[Start of Exercise data]
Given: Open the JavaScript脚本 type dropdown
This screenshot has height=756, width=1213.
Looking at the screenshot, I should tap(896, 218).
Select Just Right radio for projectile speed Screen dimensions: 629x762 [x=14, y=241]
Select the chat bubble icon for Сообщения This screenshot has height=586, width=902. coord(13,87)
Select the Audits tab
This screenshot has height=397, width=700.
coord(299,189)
[End of Exercise data]
[Start of Exercise data]
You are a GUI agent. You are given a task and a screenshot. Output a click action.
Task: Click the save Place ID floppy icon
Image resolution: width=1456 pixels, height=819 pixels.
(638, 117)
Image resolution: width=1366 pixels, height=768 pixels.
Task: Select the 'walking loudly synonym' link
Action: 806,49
[End of Exercise data]
#### Task:
Rewrite everything in the data from the line containing "Given: Open the JavaScript脚本 type dropdown" down to the line containing "coord(299,189)", renaming "Select" to "Choose" and leaving all else unchanged.

#### Task output:
Given: Open the JavaScript脚本 type dropdown
This screenshot has height=756, width=1213.
Looking at the screenshot, I should tap(896, 218).
Choose Just Right radio for projectile speed Screen dimensions: 629x762 [x=14, y=241]
Choose the chat bubble icon for Сообщения This screenshot has height=586, width=902. coord(13,87)
Choose the Audits tab
This screenshot has height=397, width=700.
coord(299,189)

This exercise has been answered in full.